By: Dan Sperling, MD
Perhaps because I am a radiologist, I have been asked by prostate cancer patients whose urologists are recommending proton beam or IMRT if radiation can cause rectal cancer. In a sense, this is a tricky question because there is a difference between “causality” and “correlation.”
Radiation is everywhere around us. Here are some of the ways each of us is commonly exposed to low-dose radiation of different types: natural background radiation such as cosmic rays and radon in the air; going through some types of scanning equipment at the airport; even our food and water contain very small amounts of radioactive substances that we ingest. Thus, we all live harmlessly with negligible radiation.
The most common exposure to higher levels of radiation comes from medical diagnosis and intervention, such as xrays, CT scans, and radiation therapy. The dosage is carefully calibrated to do only what is intended with as little harm as possible. However, we can’t ignore it when a significant number of people exposed to certain scans or procedures begin to have a side effect at a higher rate than commonly observed among everyone else. This is called a “correlation” because a relationship between one thing occurring and something else occurring afterward has been observed.
When a correlation is noticed, scientists and researchers begin to explore all possible connections and explanations. Coincidence and chance must be ruled out, and the best way to do this is to look for other groups in which this same correlation occurs. If other researchers find the same phenomenon with at least one other completely different group, the correlation gets attention.
Ever since the detonation of the first two atomic bombs in Japan in 1945, and the rise in certain cancers among the survivors, we have known that exposure to radiation at higher-than-normal levels puts people at risk.
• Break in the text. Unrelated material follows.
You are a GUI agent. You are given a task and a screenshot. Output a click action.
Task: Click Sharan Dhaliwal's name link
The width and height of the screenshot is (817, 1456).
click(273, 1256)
However, when radiation therapy is indicated, the benefits outweigh the risks, especially with more advanced equipment that can better target the radiation (less scatter).
A better question for patients to ask would be: is there an observed correlation between beam radiation for prostate cancer and increased incidence of rectal cancer? The simple answer is yes. Perhaps the first published article on this came out almost a decade ago, out of the University of Minnesota.[i] The authors looked back at 21 years of data from the SEER database, covering the years 1973-94. They found records on over 55,000 men who had prostatectomy and over 30,000 men who were treated with beam radiation, and all patients had survived at least five years. For the radiation group, they calculated the anatomical areas that had definitely been exposed, potentially exposed, and not exposed at all. Compared with the surgery group, the authors noted a “noted a significant increase in development of rectal cancer after radiation for prostate cancer.” As you can see, they did not state that the radiation caused cancer, but rather that they saw a correlation.
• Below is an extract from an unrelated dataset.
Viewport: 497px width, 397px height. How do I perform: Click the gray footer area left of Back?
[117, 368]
That’s the simple answer, and the published study was valuable in establishing the relationship. However, there’s a more complex answer that can be somewhat reassuring. The radiation equipment and methods that were used between 1973 and 1994 are by now outdated. Today’s radiotherapy methods to treat prostate cancer are more targeted in an effort to control the scatter effect. The dosages are delivered more efficiently, and follow-up can be done using powerful MRI imaging, which has no radiation. While there will still be a risk of urinary, sexual and bowel side effects, including collateral cancers of the rectum and bladder, long term follow up should hopefully reveal a diminished risk of all of these, especially cancer. This is what medical evolution is all about—improving the benefits and minimizing the risks—and it’s thanks to studies like the UMN article that our attention is brought to bear on this challenge.
Finally, it’s important to remember that because of the location of the prostate gland, and the problems with conventional diagnostic methods, all traditional prostate cancer treatments carry some risks. The search for minimal-to-noninvasive treatments that focus on the significant tumor(s) is what our mission is all about.
NOTE: This content is solely for purposes of information and does not substitute for diagnostic or medical advice. Talk to your doctor if you are experiencing pelvic pain, or have any other health concerns or questions of a personal medical nature.
References
[i] Baxter N, Tapper J, Durham S et al. Increased risk of rectal cancer after prostate radiation: A population-based study. Gastroenterology 2005 Apr; 128:819-24.